A long time. “Are you fucking serious?”

“No shit, and he like shoots all his limbs straight out and lays there twitching for a while, legs just, just convulsing, and I realize this guy’s paralyzed, like can’t move at all, aside from the twitching. So I gather my emotional shit to do what I have to do, and I crack him again, on the head this time.”

“Jesus.”

“But their little tiny skulls are fucking hard, man. Like it hurt my hand, even through the broom. And he just took it and kept breathing. So I hit him a few more times, just right on the dome, but he wouldn’t even pass out.  There’s blood spurting out of his mouth now, at this point, onto the broom and the loading bay floor, but he just kept breathing like hckkkkk, hckkkkk. So I really don’t feel like sitting here beating a raccoon until he finally just gives up, like how long is this going to take, so I swept him into a bucket and threw him into the compactor.”

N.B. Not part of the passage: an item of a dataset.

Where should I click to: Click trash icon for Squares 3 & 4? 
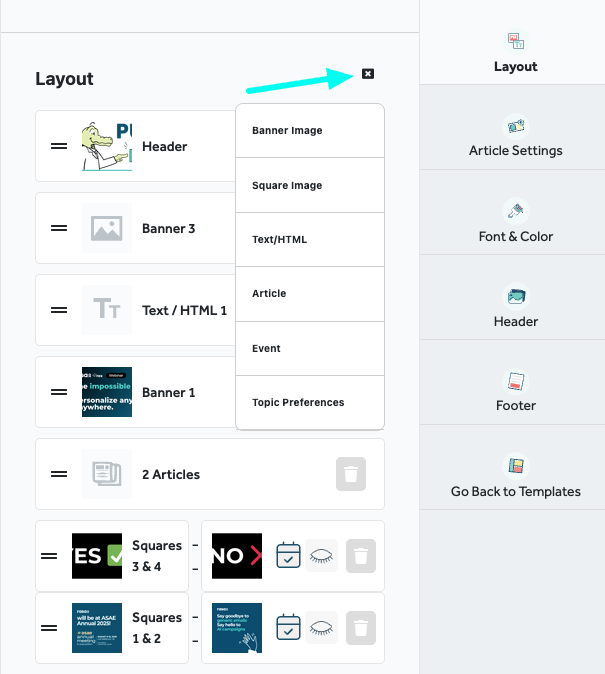(360, 556)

“You crushed him to death?”

“Well, I mean it was that or starving to death. There was no way that asshole was going to make it.”

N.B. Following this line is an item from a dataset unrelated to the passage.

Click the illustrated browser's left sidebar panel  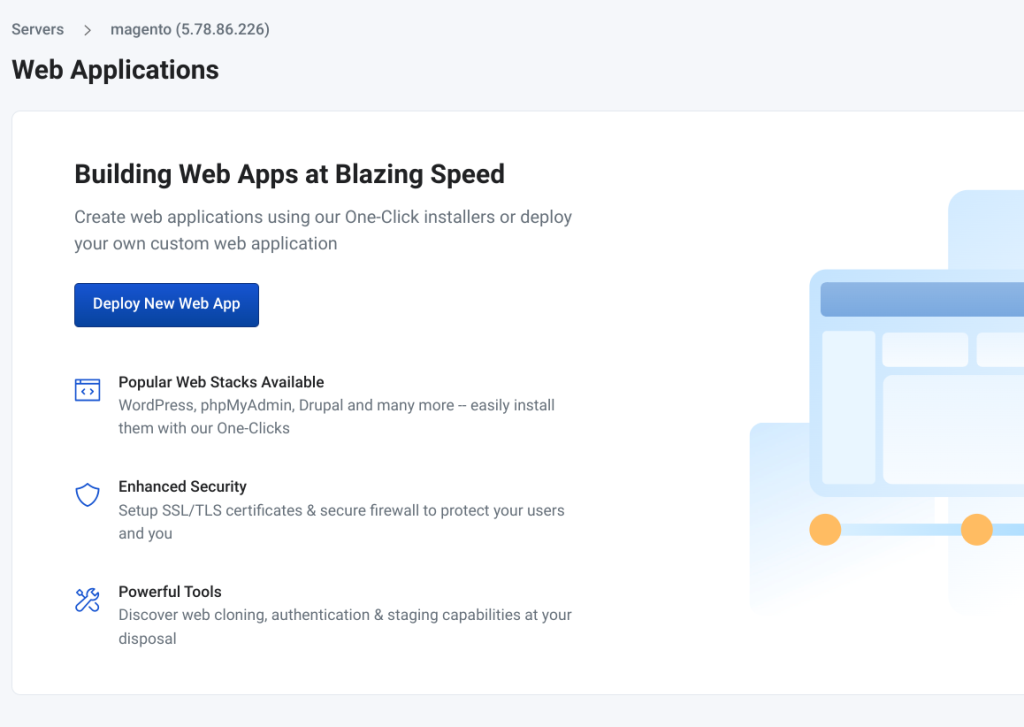(849, 408)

“Still, though, that’s pretty brutal.”

“Well I mean he came right at me.”

“Have you read any George Saunders?”

“What? Why? No.”

“Just curious.”

“What’s going on here, with the body language?”

“What do you mean?”

“You’re leaning like two degrees away from me more than before.”

“Not sure. Why don’t you write stuff like that? That’s original.”

“Nobody wants to read that. Seriously, what’s up here? You said no repercussions. You still going to try your best?”

“I said I would.”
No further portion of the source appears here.